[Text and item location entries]
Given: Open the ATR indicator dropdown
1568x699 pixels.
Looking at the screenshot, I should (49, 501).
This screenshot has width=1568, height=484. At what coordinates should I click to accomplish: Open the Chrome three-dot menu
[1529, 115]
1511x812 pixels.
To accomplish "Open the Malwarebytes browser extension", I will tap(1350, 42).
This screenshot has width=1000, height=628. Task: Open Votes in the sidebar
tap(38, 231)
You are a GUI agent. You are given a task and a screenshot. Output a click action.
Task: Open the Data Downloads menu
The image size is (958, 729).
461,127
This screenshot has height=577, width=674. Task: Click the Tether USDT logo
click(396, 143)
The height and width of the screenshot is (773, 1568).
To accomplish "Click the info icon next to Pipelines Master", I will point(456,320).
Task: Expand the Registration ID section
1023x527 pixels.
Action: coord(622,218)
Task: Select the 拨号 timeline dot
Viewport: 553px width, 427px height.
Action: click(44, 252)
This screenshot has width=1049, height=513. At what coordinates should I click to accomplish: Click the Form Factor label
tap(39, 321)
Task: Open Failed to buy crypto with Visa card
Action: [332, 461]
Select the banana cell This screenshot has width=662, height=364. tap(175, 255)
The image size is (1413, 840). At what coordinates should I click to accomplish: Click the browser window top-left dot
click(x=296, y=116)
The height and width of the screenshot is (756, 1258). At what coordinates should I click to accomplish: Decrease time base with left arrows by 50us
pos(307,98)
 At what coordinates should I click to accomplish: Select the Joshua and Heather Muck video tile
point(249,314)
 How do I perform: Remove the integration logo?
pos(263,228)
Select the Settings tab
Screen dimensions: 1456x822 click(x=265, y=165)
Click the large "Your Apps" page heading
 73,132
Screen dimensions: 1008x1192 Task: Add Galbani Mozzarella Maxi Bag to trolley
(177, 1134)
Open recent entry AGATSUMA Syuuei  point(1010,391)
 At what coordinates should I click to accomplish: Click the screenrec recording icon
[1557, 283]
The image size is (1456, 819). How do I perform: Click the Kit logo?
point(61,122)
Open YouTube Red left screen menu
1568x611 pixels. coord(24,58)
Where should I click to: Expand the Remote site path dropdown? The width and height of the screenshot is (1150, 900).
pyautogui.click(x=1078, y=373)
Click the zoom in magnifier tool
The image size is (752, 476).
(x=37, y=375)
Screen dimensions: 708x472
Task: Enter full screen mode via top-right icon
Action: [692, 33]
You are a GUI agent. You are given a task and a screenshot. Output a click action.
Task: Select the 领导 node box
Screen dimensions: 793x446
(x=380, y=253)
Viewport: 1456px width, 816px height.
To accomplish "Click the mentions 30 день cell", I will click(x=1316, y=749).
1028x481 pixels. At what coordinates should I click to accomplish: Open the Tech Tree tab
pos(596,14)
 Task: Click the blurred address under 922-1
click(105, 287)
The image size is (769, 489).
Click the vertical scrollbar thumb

> **Goal**:
How many lines of the records above contain the string "This", with case counting? Reply with the number alone.

> **Exercise answer**:
5